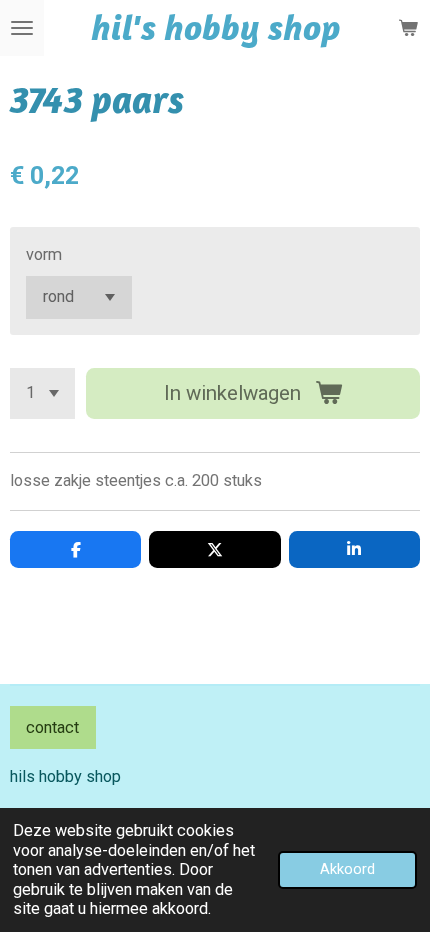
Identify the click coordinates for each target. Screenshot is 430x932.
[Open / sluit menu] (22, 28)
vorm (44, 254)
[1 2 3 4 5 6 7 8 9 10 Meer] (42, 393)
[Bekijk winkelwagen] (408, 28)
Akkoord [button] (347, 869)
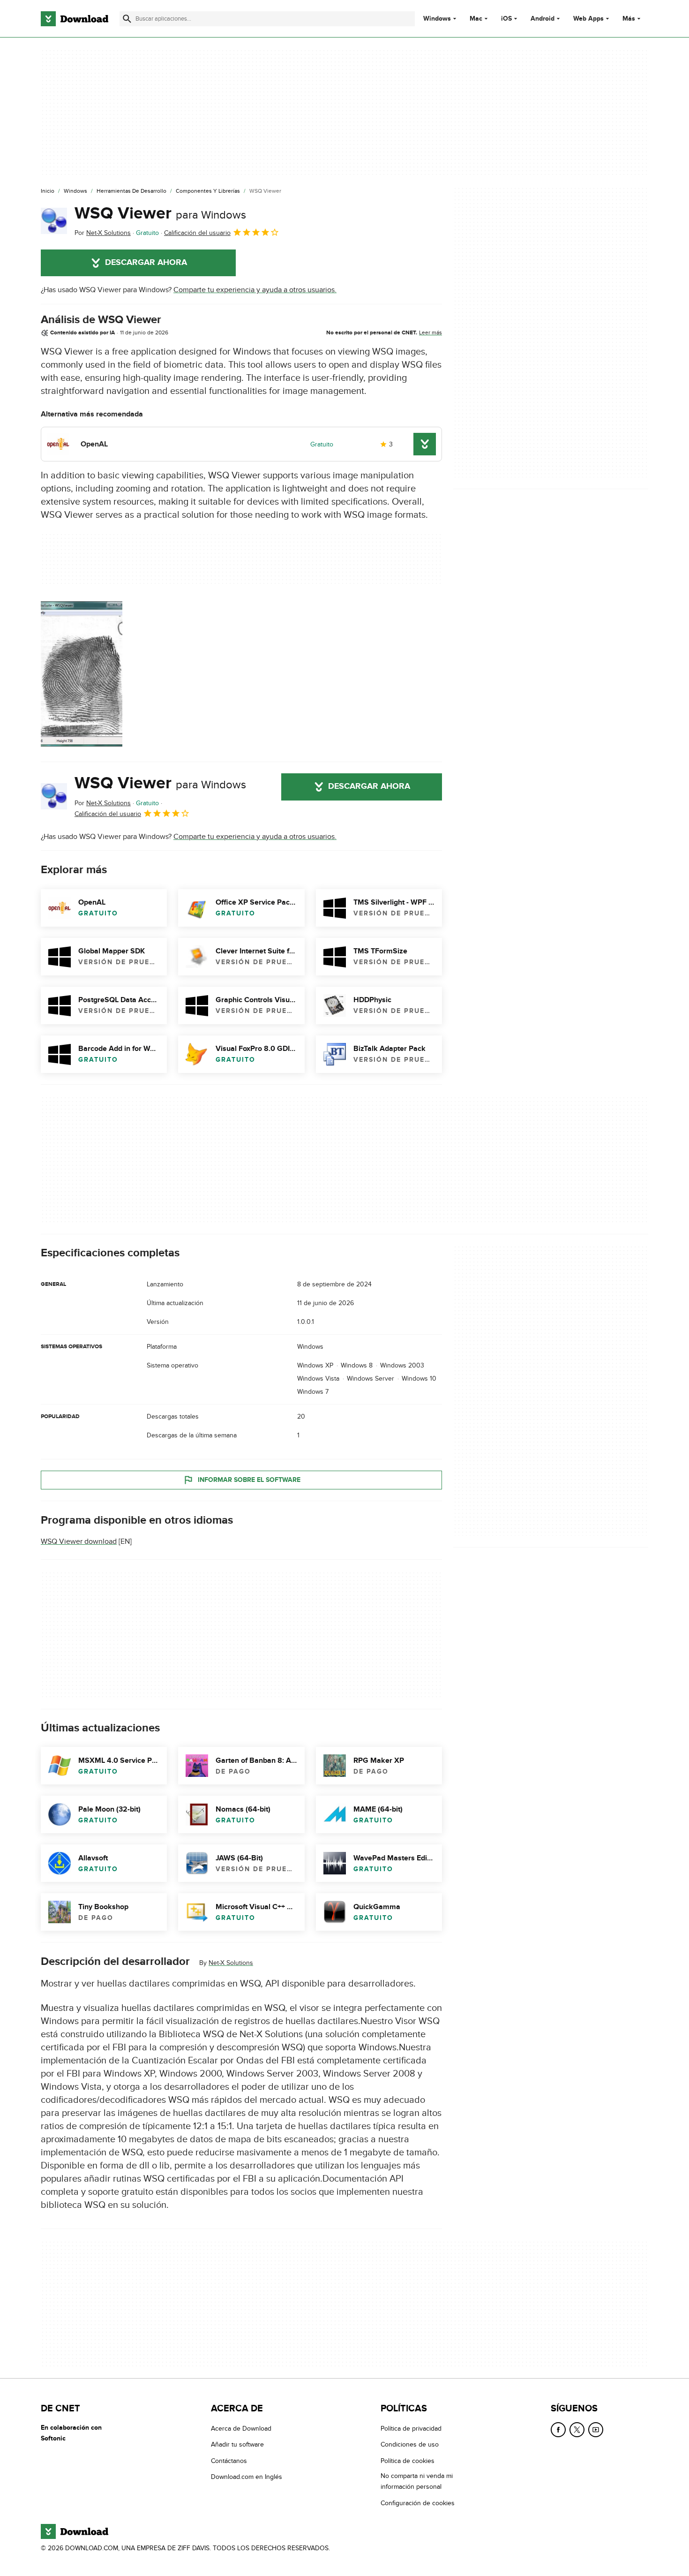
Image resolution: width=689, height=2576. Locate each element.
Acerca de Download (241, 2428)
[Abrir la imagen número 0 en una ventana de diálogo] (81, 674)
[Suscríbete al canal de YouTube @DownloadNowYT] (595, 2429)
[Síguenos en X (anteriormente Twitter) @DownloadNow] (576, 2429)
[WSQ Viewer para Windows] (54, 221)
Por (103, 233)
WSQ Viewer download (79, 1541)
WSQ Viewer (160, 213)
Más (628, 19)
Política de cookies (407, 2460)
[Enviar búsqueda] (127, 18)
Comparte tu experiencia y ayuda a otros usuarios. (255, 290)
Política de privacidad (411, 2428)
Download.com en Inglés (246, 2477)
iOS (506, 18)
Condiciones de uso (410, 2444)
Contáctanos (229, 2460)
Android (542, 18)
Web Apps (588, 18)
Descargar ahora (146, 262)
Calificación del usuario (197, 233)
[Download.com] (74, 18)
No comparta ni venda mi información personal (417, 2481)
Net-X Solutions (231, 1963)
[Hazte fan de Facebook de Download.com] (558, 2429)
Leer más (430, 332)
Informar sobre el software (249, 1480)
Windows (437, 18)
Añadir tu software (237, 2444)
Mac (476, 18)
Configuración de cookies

* [ASSIGNMENT]: The expected output is the lines from the one holding "Política de privacidad (411, 2428)" through the last line of the data, exactly as they appear, with nothing before or after.

* [COMPLETED TASK]:
Política de privacidad (411, 2428)
Download.com en Inglés (246, 2477)
iOS (506, 18)
Condiciones de uso (410, 2444)
Contáctanos (229, 2460)
Android (542, 18)
Web Apps (588, 18)
Descargar ahora (146, 262)
Calificación del usuario (197, 233)
[Download.com] (74, 18)
No comparta ni venda mi información personal (417, 2481)
Net-X Solutions (231, 1963)
[Hazte fan de Facebook de Download.com] (558, 2429)
Leer más (430, 332)
Informar sobre el software (249, 1480)
Windows (437, 18)
Añadir tu software (237, 2444)
Mac (476, 18)
Configuración de cookies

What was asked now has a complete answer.